In late May, Y Combinator-backed start-up AirBnB, which just raised a monster at a $1 billion plus valuation, was revealed to be using what many consider a black hat technique: relentlessly crawling Craigslist for vacation properties and emailing the posters on these listings to suggest they use AirBnB instead.
The company apologized for the spamming, stating that it was the work of independent contractors who had been let go. “The Craigslist thing is unethical and against Craigslist’s rules but not, as far as anyone can tell, illegal. It’s sad and bad and not to be encouraged.” This was “not a tactic we condone or endorse” and “our policy to forbid such actions,” said AirBnB.
But AirBnB wasn’t about to stop leveraging Craigslists massive classified platform, by far the largest in the world. In fact they have automated the process for users, creating a “promote” button that exports AirBnB posts directly to Craigslist.
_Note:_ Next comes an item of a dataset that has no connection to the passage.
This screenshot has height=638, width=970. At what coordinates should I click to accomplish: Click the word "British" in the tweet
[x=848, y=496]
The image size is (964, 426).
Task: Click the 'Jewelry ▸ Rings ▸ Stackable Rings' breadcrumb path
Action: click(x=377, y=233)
Here’s an AirBnB post for a place in Williamsburg. And another one. And for those of you too cool for the ‘Burg: Bushwick. Cali, where’s the love? LA! San Fran? An “entrepreneur’s dream!” Chi-town, you down? Hell yeah, North Side! What it is, DePaul? What if you need to get out of town, say, to Croatia? AirBnB’s there, too. Note the identical formatting, the subtle omission of AirBnB’s brand and the clever links (more info) and (contact me here), that drive users back to AirBnB’s main site.
“You’re fufilling the promise to the consumer, so if you’re not overloading the site with exported posts, I can’t see them having a problem with it,” said an e-commerce exec who works frequently with Craigslist.
The kicker? Go onto AirBnB and try to create a post with a link back out to Craigslist. Sorry kids, but it’s against AirBnB’s terms of service to mention any outside service in your posting. All’s fair in love and war. And how many start-ups can claim they found funding through the Craigslist Missed Connections?